Militellum venne concessa alternativamente a vari signori, che ne assunsero il diretto dominio. Sono principalmente due le famiglie che hanno caratterizzato la storia del paese : i Barresi e i Branciforte. Con queste famiglie, Militello raggiunse una fioritura artistica e politica che ebbe il suo culmine nella prima metà del seicento, grazie al governo del Principe Francesco Branciforte.

 

TURISMO

Militello è ricco di chiese e palazzi, soprattutto di matrice barocca, che ne fanno uno dei più importanti centri dell’ex Val di Noto.

In Piazza Municipio spicca l’ex Abbazia di San Benedetto. Venne fondata nel 1614 dal principe Don Francesco Branciforte e dalla moglie Giovanna D’Austria e venne ultimata nel 1649. La sua struttura si presenta a croce latina, con navata unica e cappelle laterali.

L’interno conserva tutti gli arredi originali, costituiti da opere di grande valore, tra cui una tela raffigurante “Santa Rosalia che libera dalla peste Palermo”, un dipinto in cui sono riprodotti “I Misteri della vita di Gesù e della Vergine”, una tela raffigurante “San Gertrude”, una statua lignea raffigurante la Madonna del Rosario, un altare in legno dorato in cui è contenuto un piccolo dipinto raffigurante “Gesù Bambino”. Adiacente alla cappella si trovano le lapidi del fondatore, dei suoi tre figli e del fratello.

Il presbiterio fu ricostruito nel 1725 e presenta dietro l’altare maggiore un pregiato coro ligneo del 1735, sul quale risultano le opere raffiguranti “Scene della vita di San Benedetto”, “I misteri dolorosi e gloriosi” e “I quattro Evangelisti”.

Nella stessa piazza si può ammirare il settecentesco Palazzo Baldanza – Denaro, con pregevoli balconi settecenteschi e balconi decorati con ampie ringhiere a petto d’oca. Nella via Umberto I si affacciano la Chiesa Madre dedicata a San Nicolò – Santissimo Salvatore, il palazzo Liggieri (ex Reforgiato), la Chiesa del Santissimo Sacramento al Circolo e nella vicina Via Baldanza, i settecenteschi palazzi Niceforo e Baldanza.

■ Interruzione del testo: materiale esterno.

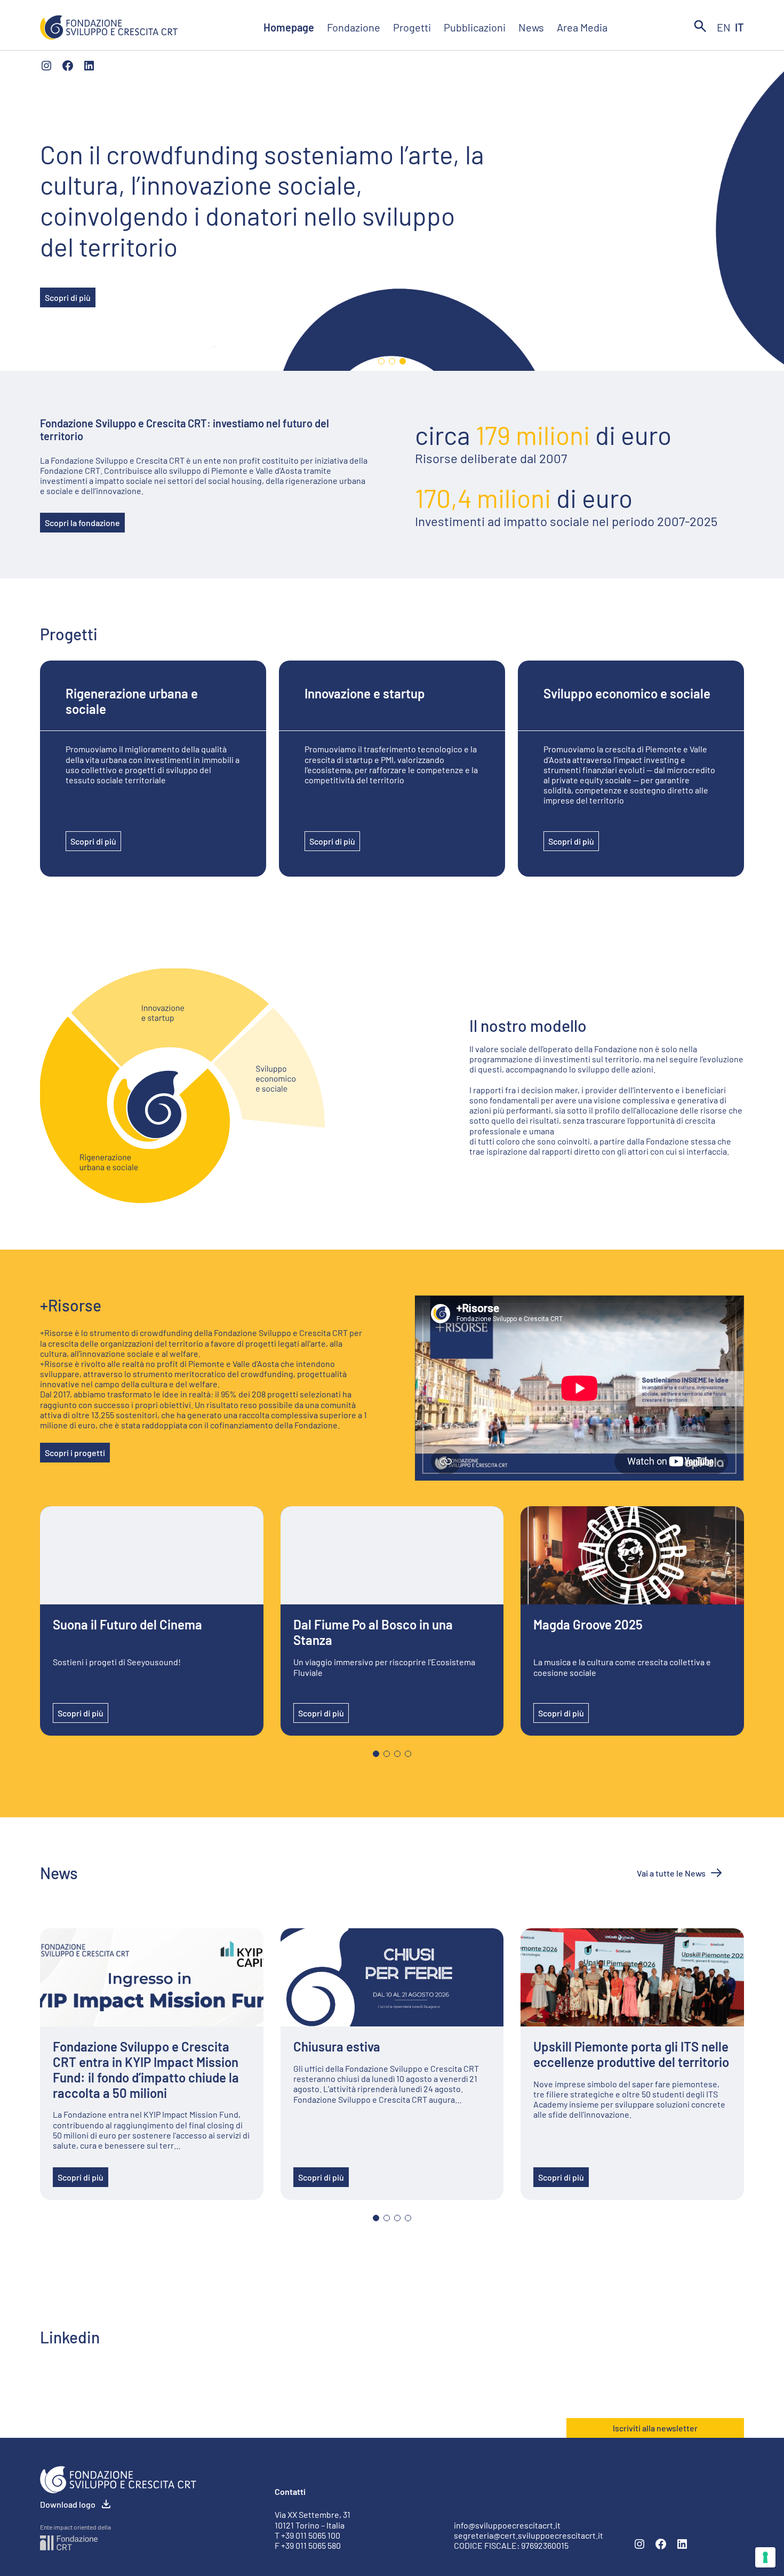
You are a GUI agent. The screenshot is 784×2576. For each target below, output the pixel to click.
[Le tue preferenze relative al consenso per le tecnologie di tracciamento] (765, 2557)
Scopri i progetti (75, 1453)
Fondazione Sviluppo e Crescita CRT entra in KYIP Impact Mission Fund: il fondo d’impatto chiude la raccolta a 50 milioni (146, 2069)
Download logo (67, 2504)
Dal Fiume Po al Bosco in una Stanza (373, 1632)
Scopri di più (68, 297)
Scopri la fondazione (82, 523)
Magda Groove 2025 (588, 1624)
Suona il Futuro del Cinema (127, 1624)
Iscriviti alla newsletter (655, 2428)
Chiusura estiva (336, 2046)
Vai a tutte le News (671, 1873)
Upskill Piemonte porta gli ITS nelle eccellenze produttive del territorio (631, 2054)
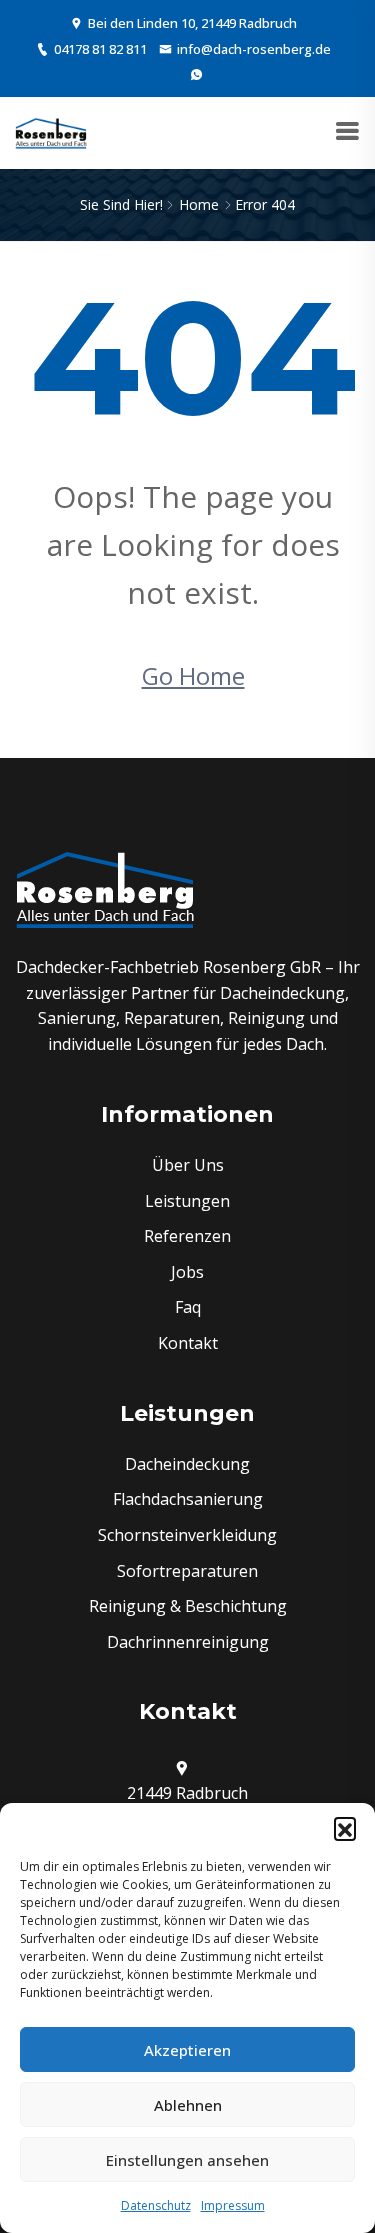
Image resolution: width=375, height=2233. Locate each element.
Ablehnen (188, 2105)
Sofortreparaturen (187, 1571)
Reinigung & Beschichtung (188, 1606)
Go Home (193, 675)
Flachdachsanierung (188, 1499)
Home (199, 204)
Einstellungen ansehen (187, 2160)
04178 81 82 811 (100, 49)
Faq (188, 1307)
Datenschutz (156, 2205)
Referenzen (187, 1236)
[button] (345, 1828)
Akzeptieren (187, 2050)
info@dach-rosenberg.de (254, 49)
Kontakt (188, 1343)
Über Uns (188, 1165)
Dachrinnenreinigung (188, 1642)
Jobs (187, 1272)
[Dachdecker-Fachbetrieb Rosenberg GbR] (51, 133)
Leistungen (187, 1201)
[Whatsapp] (196, 74)
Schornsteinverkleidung (187, 1535)
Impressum (233, 2205)
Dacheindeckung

La Chiesa Madre fu edificata nel XVIII secolo più a nord rispetto alla vecchia matrice, danneggiata notevolmente dal terremoto del 1693 e poi distrutta da un incendio nel 1725. Della vecchia chiesa si custodisce l’antica macchina lignea dell’altare maggiore,  sormontata dalla stupenda pala raffigurante “La Predicazione di San Nicolò”.

Inizialmente fu costruita di piccole dimensioni; nel 1450 circa fu ampliata. Nel 1693 il terremoto distrusse completamente la chiesa e il campanile. Anni dopo venne iniziata la ricostruzione della chiesa e fu aperta al culto nel 1740. La pianta della chiesa è a croce latina, la vasta scalinata del prospetto conduce a tre porte d’ingresso : quello centrale riccamente decorato nelle due coppie di colonne che l’affiancano e nel fregio, sostiene una cornice con frontone curvilineo spezzato, recante nella parte centrale una statua. Le due porte laterali sono dette “del Sole” e “della Luna” e sono sormontate da finestre circolari.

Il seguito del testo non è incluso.